People of the Sabbath day, therefore, are the people who understand their place in this world, understand the meaning of their lives, and want to experience that meaning to the full: want to revel in where they came from and where they are going, want fully to participate in that history that is carrying them along to the land of Sabbath rest. It is no accident that in Hebrews 4 heaven itself is called a Sabbath. If you don’t like the Sabbath day, it may be because you wouldn’t like heaven either! Show me a man or woman who observes the Sabbath with a right spirit and I’ll show you a happy, well-adjusted man or woman!

Young people: a challenge. It will be very easy for you to make little or nothing of the Sabbath Day as adults, apart from going once to church. In a great many churches no one will ever urge you to keep the Lord’s Day holy, to do different things, to spend your time in ways appropriate to the Lord’s holy day, ways that anticipate the life of heaven – ways you have a great deal of liberty to choose for yourself. You will have to care to keep the Sabbath yourself, it will have to be a matter of your own commitment because so few of your brothers and sisters will encourage you to keep the Lord’s day or set an example for you. But if you love the Lord, here is a very important way to show it. And if you love the life of heaven here is a wonderful way to anticipate it. And how it will enrich your life and the life of your family! Not for you the effete wordliness of so much of American Christianity. For you the law of God embraced and kept with thanksgiving and expectation.

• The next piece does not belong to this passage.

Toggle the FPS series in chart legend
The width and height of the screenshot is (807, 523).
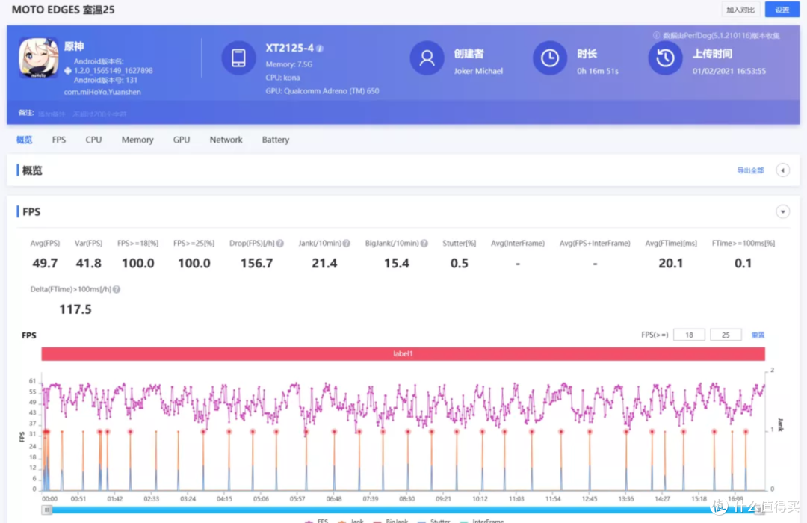point(318,521)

The Lord was a Sabbath keeper. But that never meant that his Sabbaths were dull or  uninteresting. They were full of church and worship as we know; they were full of good food. I imagine the Lord came home that day from his time with the Pharisees, most of his disciples had probably not been invited, so when he got home he told them about his day and he said, “Well, the conversation wasn’t terribly inspiring, but the food was terrific.” His Sabbaths were full of the people he loved – he often kept the Sabbath with Lazarus, Mary and Martha as we know —  and he kept it with people who needed him. No one who spends his or her Sabbath days like that is going to be worse for it; no; better, much better.